Cela est si juste, que des croyances les plus opposées peut jaillir une colère semblable contre tout acte douteux. Rappelez-vous la hautaine lettre de Déroulède à M. de Rochefort, qui lui reprochait injurieusement d’avoir combattu les insurgés : « J’aime mieux, monsieur, ceux qui vont aux barricadés que ceux qui les y envoient. »

Il sera toujours, lui, où il enverra les autres ; on y peut compter ! Et l’entendant avant-hier, à la tribune de la Chambre, se déclarer si bellement « courtisan du malheur » ; affirmer, dans la déroute du parti, son inébranlable fidélité au chef désarmé ; flétrir les renégats et fouailler les délateurs, des réminiscences de Cervantès me hantaient l’esprit.

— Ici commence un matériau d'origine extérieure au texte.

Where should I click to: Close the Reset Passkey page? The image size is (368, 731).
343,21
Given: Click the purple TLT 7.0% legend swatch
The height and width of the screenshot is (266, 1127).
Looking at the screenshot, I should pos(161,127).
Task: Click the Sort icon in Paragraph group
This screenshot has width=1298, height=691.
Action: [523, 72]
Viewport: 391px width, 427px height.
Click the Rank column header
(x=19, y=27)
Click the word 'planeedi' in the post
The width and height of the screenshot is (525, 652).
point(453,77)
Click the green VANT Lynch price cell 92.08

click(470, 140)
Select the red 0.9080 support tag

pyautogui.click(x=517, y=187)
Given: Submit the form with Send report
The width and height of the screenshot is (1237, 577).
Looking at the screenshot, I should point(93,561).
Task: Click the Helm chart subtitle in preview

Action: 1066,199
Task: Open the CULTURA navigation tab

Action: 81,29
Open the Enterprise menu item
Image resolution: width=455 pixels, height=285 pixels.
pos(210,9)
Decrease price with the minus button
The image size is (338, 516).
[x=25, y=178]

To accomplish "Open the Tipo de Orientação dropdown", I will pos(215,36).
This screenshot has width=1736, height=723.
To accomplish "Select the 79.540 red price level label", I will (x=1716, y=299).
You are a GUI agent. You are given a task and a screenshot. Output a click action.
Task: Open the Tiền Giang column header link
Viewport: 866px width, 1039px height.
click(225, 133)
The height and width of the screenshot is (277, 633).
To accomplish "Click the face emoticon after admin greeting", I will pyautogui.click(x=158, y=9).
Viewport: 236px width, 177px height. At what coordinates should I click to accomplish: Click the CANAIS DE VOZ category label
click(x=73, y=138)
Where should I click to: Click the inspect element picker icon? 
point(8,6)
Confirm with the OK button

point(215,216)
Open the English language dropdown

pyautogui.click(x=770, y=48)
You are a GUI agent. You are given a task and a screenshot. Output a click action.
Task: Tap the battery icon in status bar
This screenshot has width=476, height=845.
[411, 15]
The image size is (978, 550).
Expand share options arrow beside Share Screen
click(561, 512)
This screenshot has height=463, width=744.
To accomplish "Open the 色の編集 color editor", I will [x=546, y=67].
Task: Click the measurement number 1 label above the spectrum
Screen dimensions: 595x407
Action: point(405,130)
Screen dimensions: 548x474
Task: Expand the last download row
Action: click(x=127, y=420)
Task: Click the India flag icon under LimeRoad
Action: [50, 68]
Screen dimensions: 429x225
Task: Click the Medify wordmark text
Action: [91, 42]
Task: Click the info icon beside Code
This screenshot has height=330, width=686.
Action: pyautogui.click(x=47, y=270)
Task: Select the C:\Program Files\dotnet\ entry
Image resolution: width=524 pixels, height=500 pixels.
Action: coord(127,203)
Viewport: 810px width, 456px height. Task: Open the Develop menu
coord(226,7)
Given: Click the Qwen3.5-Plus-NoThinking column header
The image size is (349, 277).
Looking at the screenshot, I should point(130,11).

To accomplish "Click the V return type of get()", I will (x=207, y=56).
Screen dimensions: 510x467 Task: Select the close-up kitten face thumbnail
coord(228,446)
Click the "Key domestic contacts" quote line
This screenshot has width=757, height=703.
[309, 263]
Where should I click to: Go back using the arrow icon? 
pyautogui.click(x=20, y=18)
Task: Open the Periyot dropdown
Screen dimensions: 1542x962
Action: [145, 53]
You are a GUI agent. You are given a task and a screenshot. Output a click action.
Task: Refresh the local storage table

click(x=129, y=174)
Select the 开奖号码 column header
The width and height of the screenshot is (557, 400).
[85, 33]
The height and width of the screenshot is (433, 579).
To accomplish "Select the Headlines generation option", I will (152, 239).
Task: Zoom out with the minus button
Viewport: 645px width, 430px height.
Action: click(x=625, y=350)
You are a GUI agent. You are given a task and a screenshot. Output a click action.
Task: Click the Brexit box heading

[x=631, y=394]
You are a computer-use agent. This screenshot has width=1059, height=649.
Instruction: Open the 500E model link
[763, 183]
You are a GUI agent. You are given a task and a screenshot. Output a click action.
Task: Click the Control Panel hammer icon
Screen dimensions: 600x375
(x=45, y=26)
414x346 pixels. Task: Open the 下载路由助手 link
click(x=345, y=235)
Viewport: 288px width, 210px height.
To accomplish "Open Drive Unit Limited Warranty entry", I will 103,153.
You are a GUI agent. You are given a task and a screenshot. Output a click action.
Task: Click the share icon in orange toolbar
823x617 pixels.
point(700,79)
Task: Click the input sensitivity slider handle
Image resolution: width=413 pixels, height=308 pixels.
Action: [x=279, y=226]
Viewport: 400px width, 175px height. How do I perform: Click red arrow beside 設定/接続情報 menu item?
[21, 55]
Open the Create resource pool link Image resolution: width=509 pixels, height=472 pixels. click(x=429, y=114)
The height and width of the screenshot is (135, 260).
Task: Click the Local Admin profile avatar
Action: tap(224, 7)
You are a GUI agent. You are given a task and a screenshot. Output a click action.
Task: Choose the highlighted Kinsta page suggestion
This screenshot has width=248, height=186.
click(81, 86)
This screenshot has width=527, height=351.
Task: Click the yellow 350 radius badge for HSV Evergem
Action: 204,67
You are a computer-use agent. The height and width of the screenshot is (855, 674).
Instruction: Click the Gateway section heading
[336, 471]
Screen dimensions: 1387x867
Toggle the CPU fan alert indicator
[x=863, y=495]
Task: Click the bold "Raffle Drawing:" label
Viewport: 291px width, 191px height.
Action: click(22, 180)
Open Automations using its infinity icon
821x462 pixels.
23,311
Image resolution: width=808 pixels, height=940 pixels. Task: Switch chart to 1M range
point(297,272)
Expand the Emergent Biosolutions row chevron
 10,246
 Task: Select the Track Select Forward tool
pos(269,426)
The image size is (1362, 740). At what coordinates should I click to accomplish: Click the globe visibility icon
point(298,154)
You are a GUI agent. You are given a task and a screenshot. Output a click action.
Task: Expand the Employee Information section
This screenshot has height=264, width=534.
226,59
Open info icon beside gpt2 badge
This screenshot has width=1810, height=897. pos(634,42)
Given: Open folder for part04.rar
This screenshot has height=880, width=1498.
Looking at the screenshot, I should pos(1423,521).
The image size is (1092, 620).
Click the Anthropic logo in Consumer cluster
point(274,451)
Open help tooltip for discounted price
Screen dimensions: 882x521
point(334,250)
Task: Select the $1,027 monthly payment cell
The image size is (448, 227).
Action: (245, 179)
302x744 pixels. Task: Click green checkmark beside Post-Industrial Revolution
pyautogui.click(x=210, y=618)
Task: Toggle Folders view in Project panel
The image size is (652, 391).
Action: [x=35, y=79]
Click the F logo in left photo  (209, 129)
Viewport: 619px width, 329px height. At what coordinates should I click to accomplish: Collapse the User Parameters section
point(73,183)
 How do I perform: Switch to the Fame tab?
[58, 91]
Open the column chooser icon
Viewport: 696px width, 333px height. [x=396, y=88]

Allez, partez en guerre, bon chevalier de la Manche, protégez les faibles, délivrez les captifs, défendez les opprimés ! Laissez rire les sots, médire les méchants ; et si Sancho, bourgeois bourgeoisant, ventre repu, âme piètre, courage débile, piaille trop à vos trousses — tapez dessus ! Ceux-là mêmes qui voient que les géants sont des moulins admirent votre vaillance et crient bravo à votre effort !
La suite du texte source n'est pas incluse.